BLOOMINGTON – The pulse of campus isn’t really the thing that he can gauge at this point.
“Since I’m in graduate school, I don’t see people on campus too much,” said Indiana guard Jordan Hulls when asked about the atmosphere around Bloomington before the biggest game of the season at Assembly Hall.
Yet in many ways, he doesn’t need to be out-and-about to understand the significance of what is going to happen Saturday morning and afternoon on the campus. There will be spectacle in the form of ESPN’s Gameday show which will air live in the morning at Assembly Hall and then again at 9 P.M. when the Hoosiers tip-off with top-ranked Michigan.
It’s an event that Hulls can truly appreciate, even if his classes are somewhat different.
“It’s pretty cool for Bloomington. Being a townie myself it’s pretty cool to see that experience,” said Hulls. “Growing up you always wanted to go to those kind of games and come to Assembly Hall and it gets pretty loud in here, so it will be fun.”
Don’t forget this is a celebration and a contest for a program that two seasons ago brought up the rear in the Big Ten, struggling to get to .500 let alone be relevant. Its started with Christian Watford’s shot to beat the last number one team in the country to visit Assembly Hall-Kentucky-and may could come full circle with a defeat of another.
“It has been a long, hard road to get to where we have the program,” said Indiana head coach Tom Crean. “That is worthy of it in the sense of having Gameday come in here like this, to have the national audience that it’s going to be.
“But it’s well-earned by a lot of people.”
Put the emphasis on “a lot” in that statement, because Crean broadly credited a number of people for helping to bring the program to this point. The players have the most to do with it, obviously, as they’ve been able to crack the top five for most of the season just a two years removed from a three-win Big Ten season.

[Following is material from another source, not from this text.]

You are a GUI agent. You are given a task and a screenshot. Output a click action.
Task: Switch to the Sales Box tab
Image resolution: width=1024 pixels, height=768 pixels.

So far this season the Hoosiers have seven victories in conference play through just eight games, but according to Crean that success doesn’t happen without the constant support from the fans of the team. Often dubbed the “Hoosier Nation”, Indiana has played to sell-out crowds all season long as Assembly Hall is viewed by many as one of the toughest to play in the country.
“When you look at these situations, your team has to be good and your atmosphere has got to be good too,” said Crean. “I think that’s what has helped draw Gameday here and I think at the same time, that’s why it’s going to be such an exciting day and the world is going to get to see the Hoosier Nation at its finest.

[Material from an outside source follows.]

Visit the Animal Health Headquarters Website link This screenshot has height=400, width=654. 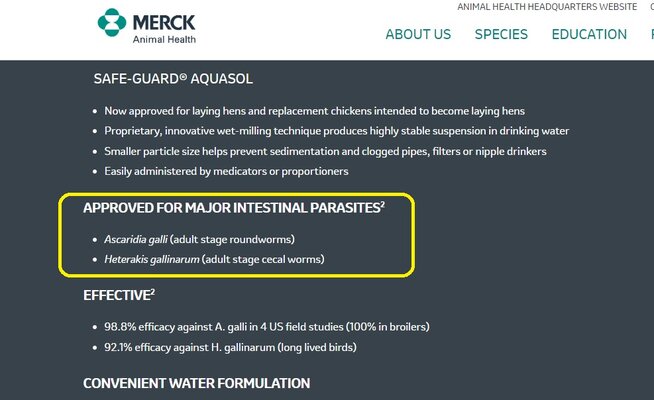547,7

“Hopefully tomorrow night inside of the game we do our part to make it a great game.”
Make no mistake, Indiana will have to do the same. The Hoosiers will be facing arguably the best backcourt in college basketball in Michigan’s Trey Burke, Tim Hardaway Jr. and Nik Stauskus. Each of one of them average double figures in scoring while giving their own unique attribute to the lineup.
Burke-a candidate for the Cousy Award-leads the team in scoring with 17.9 points per game while dishing out 7.1 assists a game. Hardaway contributes five rebounds a game to his average scoring output of 15.5 while Stauskus leads the team in shooting from behind the arc, hitting 49 percent of his tries.
“They do a lot of different things really well offensively like run in transition, hit open 3’s, penetrate,” said Hulls. “Defensively, they get into the ball and try and take you out of some things, so we’re just gong to have to do a good job of executing our plays and doing the things that we need to do.”
Yes, that does including enjoying the atmosphere a bit. A few players and Crean will likely participate in the ESPN Gameday show, which will air all morning from Assembly Hall.
“We enjoy it as a team and we talk about it,” said senior forward Christian Watford of the atmosphere and events surrounding the game. “We know how crazy it’s going to be, but we know we’ve got a job at hand and we are going to go out and try and do that.”
Just as they have the past two years. The players and the fans.